Assigned task - Among the lines below, return each one that contains the word "name".

Information shown -
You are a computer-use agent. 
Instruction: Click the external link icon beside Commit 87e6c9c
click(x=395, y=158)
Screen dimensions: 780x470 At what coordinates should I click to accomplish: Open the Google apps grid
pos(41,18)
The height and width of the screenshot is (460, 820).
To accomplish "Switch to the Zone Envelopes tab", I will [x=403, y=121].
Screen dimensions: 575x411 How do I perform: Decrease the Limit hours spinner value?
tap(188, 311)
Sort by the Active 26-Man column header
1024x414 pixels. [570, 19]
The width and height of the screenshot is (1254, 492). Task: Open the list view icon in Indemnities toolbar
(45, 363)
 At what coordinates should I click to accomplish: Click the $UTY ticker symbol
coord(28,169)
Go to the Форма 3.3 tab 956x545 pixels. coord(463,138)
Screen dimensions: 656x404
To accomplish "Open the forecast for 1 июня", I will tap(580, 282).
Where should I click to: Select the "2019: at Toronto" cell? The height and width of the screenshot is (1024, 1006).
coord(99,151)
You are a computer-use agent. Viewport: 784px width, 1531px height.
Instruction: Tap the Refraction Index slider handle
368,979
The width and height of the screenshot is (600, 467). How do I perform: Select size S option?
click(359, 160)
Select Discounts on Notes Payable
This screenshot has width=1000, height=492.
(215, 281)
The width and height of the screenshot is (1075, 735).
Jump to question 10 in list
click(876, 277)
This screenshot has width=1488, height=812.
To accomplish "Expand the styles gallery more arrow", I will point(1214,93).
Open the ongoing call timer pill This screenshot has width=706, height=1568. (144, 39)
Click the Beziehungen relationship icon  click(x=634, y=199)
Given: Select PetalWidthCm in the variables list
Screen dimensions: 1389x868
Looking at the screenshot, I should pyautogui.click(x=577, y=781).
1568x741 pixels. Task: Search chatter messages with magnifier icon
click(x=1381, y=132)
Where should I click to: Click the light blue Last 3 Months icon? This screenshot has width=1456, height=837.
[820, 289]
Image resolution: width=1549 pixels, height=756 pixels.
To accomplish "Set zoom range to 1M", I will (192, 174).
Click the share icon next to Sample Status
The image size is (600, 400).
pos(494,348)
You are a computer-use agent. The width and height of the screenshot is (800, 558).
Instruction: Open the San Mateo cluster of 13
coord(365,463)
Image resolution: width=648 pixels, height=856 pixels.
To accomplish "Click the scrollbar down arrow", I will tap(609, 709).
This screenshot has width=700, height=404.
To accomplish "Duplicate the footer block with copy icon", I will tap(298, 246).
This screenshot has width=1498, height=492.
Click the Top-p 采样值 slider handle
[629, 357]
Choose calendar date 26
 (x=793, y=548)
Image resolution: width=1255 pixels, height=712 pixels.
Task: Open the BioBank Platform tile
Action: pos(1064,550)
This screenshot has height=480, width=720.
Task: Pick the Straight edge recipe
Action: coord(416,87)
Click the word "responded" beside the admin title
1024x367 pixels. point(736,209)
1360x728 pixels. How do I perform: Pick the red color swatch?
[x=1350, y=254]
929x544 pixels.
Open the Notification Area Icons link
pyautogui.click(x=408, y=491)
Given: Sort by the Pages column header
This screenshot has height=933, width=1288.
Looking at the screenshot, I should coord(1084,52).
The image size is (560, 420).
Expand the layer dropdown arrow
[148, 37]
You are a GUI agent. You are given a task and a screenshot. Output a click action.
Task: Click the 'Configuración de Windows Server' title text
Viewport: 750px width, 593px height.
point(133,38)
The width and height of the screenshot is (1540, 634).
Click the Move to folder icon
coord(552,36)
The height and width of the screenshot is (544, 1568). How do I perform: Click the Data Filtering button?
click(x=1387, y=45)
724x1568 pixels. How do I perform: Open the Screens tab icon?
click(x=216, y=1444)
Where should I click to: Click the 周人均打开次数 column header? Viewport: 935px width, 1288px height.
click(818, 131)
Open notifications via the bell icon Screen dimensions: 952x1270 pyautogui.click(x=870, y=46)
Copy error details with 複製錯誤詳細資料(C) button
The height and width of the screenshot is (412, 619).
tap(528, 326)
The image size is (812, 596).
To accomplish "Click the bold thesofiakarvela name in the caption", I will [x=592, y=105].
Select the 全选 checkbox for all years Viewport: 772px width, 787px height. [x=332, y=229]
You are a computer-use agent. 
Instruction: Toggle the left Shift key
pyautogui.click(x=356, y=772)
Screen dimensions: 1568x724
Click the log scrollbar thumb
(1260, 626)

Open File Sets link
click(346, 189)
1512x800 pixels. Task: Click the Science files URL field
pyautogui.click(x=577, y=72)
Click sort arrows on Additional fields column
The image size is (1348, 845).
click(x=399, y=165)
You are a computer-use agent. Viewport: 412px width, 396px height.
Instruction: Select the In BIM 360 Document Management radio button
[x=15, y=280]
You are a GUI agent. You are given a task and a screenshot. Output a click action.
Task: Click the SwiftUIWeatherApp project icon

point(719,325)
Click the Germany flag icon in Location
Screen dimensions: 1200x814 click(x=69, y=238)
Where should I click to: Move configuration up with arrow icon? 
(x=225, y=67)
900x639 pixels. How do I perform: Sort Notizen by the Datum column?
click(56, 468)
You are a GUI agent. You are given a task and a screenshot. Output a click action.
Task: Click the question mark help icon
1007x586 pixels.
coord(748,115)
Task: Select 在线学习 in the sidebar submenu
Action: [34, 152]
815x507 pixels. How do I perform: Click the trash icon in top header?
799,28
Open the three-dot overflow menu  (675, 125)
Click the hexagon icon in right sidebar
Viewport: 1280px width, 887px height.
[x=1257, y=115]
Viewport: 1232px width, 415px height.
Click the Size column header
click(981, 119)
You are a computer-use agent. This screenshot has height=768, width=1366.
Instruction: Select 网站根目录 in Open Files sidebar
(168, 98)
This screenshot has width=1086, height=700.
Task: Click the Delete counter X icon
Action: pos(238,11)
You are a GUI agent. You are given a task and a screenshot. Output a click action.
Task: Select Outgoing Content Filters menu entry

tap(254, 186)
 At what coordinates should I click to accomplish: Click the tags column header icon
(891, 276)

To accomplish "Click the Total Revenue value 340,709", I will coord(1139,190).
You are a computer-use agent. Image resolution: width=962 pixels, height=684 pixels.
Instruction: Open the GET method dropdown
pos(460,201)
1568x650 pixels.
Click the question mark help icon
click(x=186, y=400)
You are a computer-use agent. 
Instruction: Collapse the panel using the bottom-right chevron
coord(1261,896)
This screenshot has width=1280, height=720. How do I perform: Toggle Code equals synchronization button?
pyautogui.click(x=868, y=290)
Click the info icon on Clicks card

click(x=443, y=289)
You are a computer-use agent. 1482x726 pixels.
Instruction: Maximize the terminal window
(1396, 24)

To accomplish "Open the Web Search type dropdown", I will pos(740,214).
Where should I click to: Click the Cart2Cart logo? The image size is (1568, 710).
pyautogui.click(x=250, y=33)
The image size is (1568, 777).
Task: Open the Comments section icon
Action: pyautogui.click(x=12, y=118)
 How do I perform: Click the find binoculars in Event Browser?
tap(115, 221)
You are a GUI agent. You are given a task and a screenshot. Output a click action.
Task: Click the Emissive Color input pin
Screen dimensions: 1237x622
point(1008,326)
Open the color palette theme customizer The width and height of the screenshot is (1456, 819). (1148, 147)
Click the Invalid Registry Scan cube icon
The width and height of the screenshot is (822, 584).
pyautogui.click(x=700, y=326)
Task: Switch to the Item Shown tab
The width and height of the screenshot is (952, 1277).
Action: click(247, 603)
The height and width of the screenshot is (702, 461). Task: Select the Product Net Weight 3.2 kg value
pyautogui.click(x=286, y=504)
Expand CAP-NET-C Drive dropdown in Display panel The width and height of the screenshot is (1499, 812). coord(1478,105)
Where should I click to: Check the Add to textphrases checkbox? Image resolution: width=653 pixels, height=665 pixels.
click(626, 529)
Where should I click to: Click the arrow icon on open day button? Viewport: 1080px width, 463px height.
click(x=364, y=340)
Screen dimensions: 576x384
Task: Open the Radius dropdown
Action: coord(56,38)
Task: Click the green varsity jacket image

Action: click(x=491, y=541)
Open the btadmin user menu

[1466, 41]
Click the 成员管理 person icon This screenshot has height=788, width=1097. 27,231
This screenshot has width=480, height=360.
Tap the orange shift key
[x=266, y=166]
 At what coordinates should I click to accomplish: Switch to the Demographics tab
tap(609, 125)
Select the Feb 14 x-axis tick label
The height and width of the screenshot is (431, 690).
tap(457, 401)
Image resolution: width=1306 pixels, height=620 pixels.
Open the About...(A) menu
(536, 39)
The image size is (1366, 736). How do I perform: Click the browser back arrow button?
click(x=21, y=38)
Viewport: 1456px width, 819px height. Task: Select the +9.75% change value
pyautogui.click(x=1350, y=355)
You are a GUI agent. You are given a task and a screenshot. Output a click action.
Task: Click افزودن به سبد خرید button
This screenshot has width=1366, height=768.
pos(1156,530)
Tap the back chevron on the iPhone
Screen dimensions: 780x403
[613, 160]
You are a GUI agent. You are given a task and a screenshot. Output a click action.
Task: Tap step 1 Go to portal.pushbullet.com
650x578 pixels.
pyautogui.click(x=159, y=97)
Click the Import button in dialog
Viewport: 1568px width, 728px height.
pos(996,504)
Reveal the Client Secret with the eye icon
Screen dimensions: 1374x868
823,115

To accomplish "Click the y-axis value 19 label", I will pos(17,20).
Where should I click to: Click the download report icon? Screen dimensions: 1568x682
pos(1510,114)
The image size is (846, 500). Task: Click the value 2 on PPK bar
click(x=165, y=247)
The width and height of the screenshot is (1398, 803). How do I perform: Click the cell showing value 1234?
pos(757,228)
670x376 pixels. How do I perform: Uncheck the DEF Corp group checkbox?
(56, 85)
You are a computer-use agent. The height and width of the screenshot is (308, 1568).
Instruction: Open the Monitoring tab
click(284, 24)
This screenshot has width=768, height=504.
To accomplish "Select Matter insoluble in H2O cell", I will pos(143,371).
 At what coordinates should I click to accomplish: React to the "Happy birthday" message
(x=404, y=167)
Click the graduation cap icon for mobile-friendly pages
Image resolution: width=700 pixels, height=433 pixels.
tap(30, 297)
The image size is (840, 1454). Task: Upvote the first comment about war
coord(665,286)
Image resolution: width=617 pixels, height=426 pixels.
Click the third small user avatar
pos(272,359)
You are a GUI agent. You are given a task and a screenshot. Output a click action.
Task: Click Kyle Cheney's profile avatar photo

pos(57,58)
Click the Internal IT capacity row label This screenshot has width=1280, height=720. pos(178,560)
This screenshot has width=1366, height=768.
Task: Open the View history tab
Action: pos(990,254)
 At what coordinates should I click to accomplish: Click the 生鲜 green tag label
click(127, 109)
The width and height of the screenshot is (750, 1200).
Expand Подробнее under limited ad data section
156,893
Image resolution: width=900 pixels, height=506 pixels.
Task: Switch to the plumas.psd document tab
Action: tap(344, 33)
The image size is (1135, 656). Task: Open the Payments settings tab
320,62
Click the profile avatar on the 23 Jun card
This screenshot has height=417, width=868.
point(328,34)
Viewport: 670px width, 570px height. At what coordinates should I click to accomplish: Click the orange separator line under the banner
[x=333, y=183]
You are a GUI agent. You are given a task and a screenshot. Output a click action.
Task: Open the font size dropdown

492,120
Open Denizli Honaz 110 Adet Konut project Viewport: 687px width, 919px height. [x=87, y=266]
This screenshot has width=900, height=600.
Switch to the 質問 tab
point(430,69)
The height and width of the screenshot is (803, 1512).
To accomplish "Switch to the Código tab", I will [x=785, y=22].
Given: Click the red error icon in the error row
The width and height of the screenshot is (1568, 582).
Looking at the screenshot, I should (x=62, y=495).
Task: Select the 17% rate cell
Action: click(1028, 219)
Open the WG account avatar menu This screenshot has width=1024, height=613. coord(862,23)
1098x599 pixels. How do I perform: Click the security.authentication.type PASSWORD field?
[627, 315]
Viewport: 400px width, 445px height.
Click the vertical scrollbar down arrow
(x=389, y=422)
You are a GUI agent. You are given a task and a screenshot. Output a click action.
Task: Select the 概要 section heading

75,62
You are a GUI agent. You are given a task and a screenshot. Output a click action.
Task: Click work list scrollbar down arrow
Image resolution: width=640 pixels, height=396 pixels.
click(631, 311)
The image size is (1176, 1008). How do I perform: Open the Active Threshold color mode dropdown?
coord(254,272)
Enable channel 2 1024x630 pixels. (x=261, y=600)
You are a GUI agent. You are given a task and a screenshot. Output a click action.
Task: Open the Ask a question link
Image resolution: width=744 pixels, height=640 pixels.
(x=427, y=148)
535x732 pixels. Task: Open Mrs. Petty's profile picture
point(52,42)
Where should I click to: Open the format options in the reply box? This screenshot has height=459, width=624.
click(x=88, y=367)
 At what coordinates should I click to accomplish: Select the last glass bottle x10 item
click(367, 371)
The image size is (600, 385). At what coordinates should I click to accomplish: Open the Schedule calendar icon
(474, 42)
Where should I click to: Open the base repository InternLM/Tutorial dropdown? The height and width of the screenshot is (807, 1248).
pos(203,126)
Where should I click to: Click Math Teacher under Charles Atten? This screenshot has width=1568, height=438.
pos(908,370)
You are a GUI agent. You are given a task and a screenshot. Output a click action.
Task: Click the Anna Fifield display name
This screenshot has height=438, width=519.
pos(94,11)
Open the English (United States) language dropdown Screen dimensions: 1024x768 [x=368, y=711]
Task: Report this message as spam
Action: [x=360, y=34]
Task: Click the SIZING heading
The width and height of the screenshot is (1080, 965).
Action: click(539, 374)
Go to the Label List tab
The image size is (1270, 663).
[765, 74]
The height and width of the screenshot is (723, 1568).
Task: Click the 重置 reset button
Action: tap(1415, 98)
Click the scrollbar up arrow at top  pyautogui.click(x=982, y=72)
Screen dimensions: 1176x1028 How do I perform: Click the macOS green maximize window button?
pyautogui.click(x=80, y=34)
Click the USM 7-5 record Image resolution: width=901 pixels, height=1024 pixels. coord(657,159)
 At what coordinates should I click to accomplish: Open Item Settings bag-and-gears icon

Solved problem -
To accomplish "Click the bold thesofiakarvela name in the caption", I will [x=592, y=105].
Task: Click the Anna Fifield display name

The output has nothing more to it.